I’m not the biggest Talking Heads fan, but that lyric has always resonated with me when I think about the idea of ‘home’, and I thought it would be a fitting song to share with this post (also, truth be told, the song’s been stuck in my head for days and I hope that by sharing it I can finally be free of its catchy new wave chorus).  I always feel conflicted about the sense of being home, because my idea of ‘home’ is constantly in motion. Whenever I’m at school in Vancouver, for example, I feel homesick for where I grew up, but the second I’m back for summer break, I’m equally homesick for the life I’ve made in British Columbia–rinse and repeat every time I return in September or leave after winter term.

I’m not sure why I feel this way; it isn’t as if I’ve moved around a lot. I lived in a handful of houses before coming to Vancouver for university, and have come home to four individual residences in three separate countries in the years since I started at UBC. Some of these places have been wonderful to live in, and some have been less than homey in the traditional sense, but I’ve found my place in each of them, and there’s always a sense of loss when I lock my door for the last time. Compared to some people I know, I’m nomadic, but since most of my close friends move house nearly yearly, I’ve always thought of myself as someone who stays still for an adequate amount of time. I suppose my sense of home is less static or concrete than someone who has lived in the same house all of their life, but I don’t think the change of locale factors heavily in my difficulty with pinning down what home means to me.

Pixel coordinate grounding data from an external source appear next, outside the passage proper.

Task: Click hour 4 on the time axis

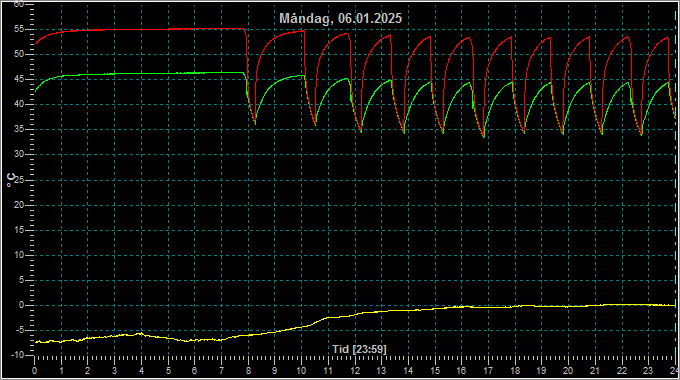Action: tap(141, 371)
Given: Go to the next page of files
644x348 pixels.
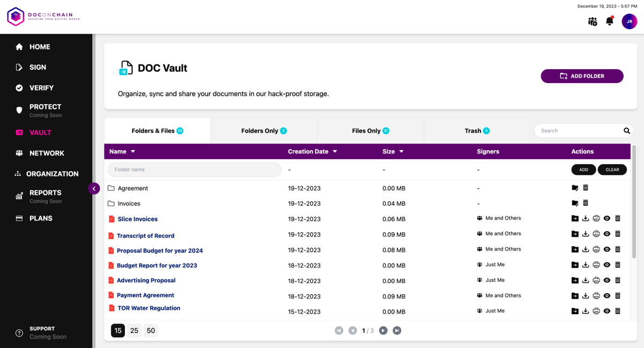Looking at the screenshot, I should pos(383,330).
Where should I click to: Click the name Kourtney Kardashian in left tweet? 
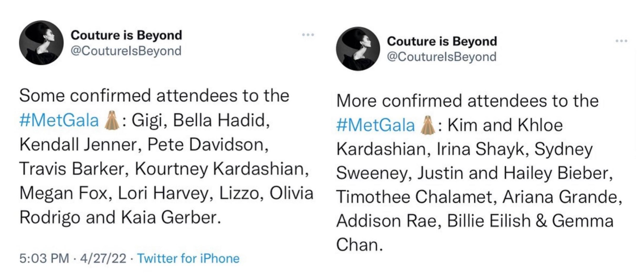[x=222, y=169]
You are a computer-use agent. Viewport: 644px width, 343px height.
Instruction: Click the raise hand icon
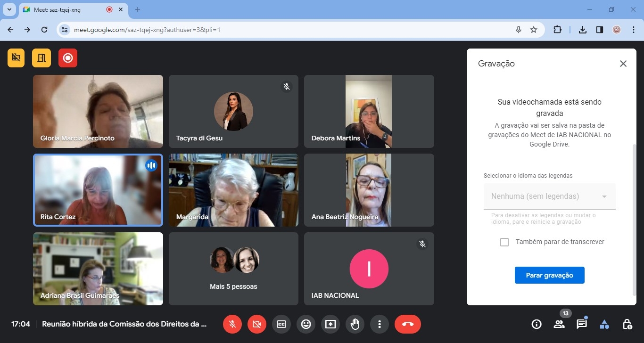click(355, 324)
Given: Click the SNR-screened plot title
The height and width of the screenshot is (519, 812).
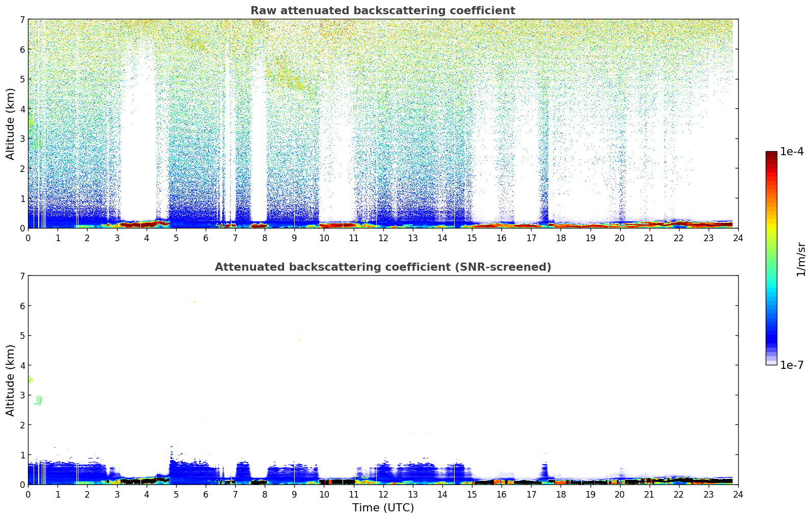Looking at the screenshot, I should (382, 267).
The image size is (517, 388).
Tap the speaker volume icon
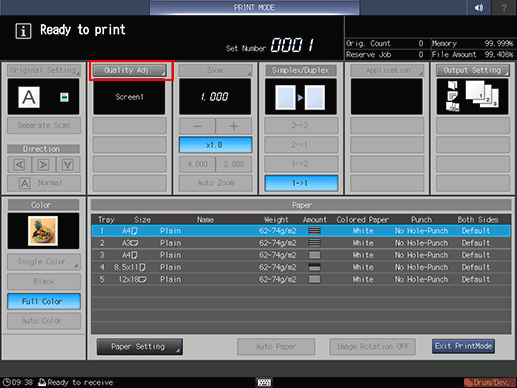coord(479,7)
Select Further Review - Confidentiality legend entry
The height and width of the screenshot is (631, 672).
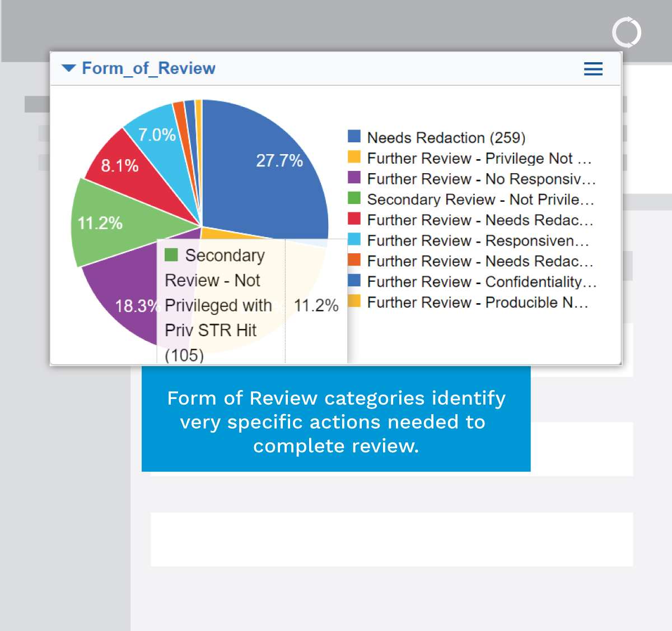(x=482, y=282)
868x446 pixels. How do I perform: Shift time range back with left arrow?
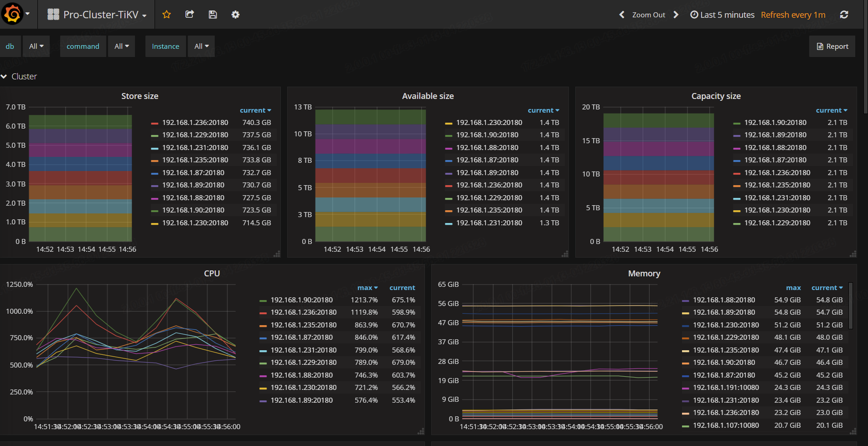click(621, 15)
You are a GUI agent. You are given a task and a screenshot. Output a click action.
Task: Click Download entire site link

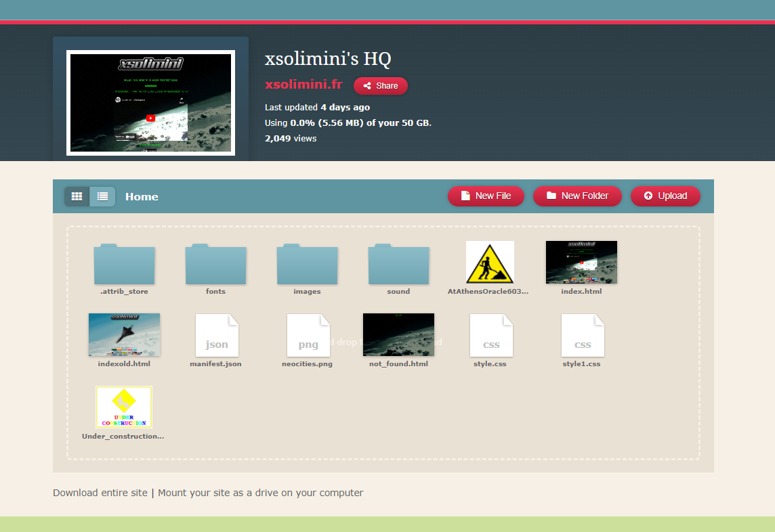[100, 493]
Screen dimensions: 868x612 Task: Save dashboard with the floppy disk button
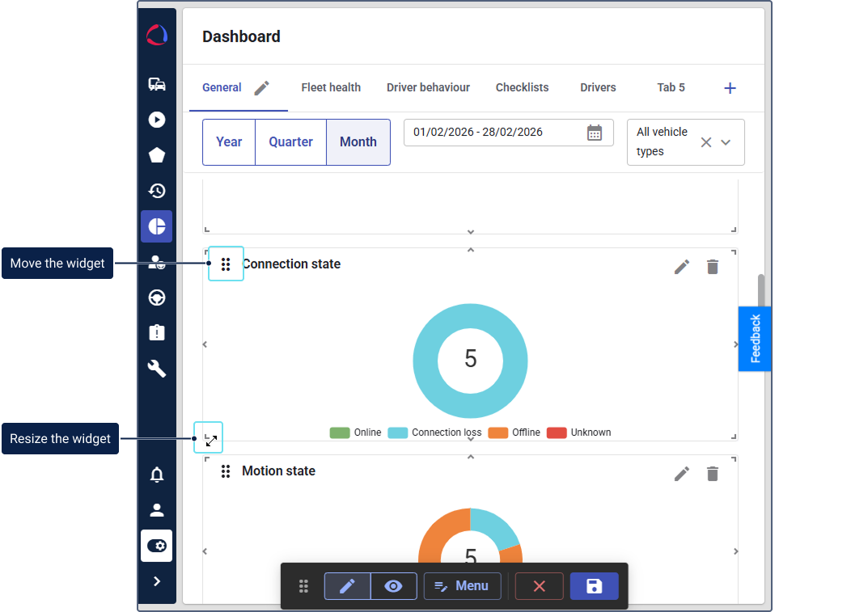click(594, 586)
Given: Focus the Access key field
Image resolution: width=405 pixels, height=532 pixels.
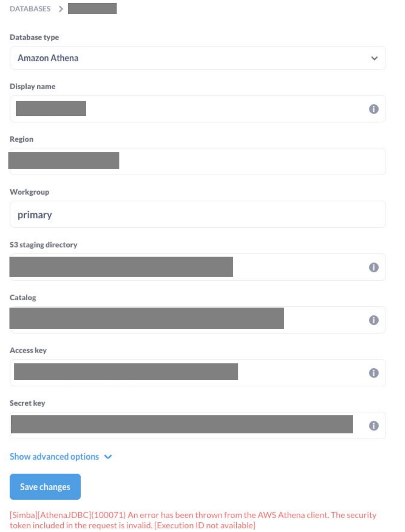Looking at the screenshot, I should [198, 372].
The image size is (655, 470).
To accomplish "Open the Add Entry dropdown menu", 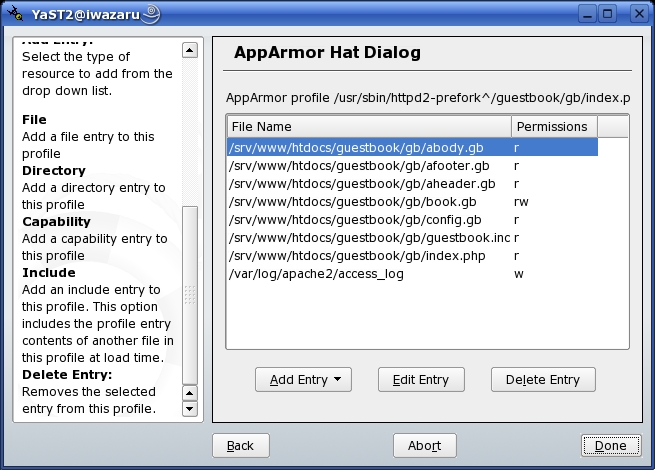I will coord(303,380).
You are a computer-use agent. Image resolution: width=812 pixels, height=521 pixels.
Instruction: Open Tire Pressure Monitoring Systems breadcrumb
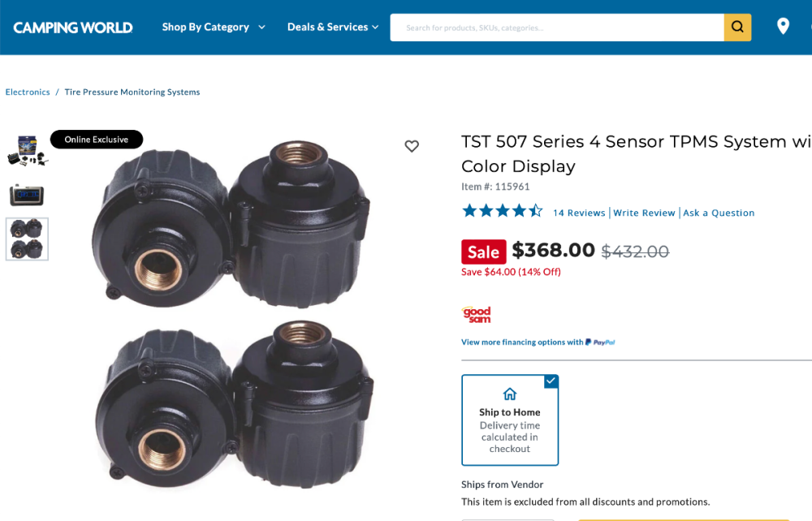click(132, 92)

I think for me, home is less of a physical space than it is a collection of fragments and memories that assemble themselves into a cohesive whole. You can’t carry a place with you, and as much as I wanted to slip my childhood home into my pocket and take it away when we moved, it still stands in the woods where I left it, and I can return to it in memory alone. It is with this in mind that I, subconsciously or otherwise, have constructed a sense of home out of those less tangible things. Home is the smell of my sister’s vanilla perfume, my father blasting NPR as he gets ready for work in the morning. Home is turning past Reykjavíksgatan after a night out with friends and knowing that my bed is only a five-minute walk away. Home is riding the 41 down Marine Drive, hearing the sound of the rain at the window, looking out at the section of Pacific Spirit Park where the highway has no lights and you can feel alone, for once, in the city. Home is listening to music from my childhood. Home is the rare Denver snow day, baking bread with my mother and marathoning Harry Potter movies. Home is driving to the cemetery on important dates and carefully cleaning off graves. Home is potluck dinners with my roommates, curling on the couch to watch classic movies, leaving notes for one another to find throughout the day. Home is driving down Colfax Avenue and seeing my city loom across the horizon, always softer than I remember it. Home is realizing what you miss once you’ve left it, and equally still it is knowing that in some way, you can always come back.

 

WORKS CITED

Talking Heads. This Must Be The Place (Naive Melody). 1983. YouTube. Web. 04 June 2015.

Fabianll. Flogsta SCREAM, the real stuff. 2008. YouTube. Web. 04 June 2015.

Mitchell, Joni. A Case of You. 1971. YouTube. Web. 04 June 2015.

“Denver, Colorado.” Map. Google Maps. Google, October 2014. Web. 04 June 2015.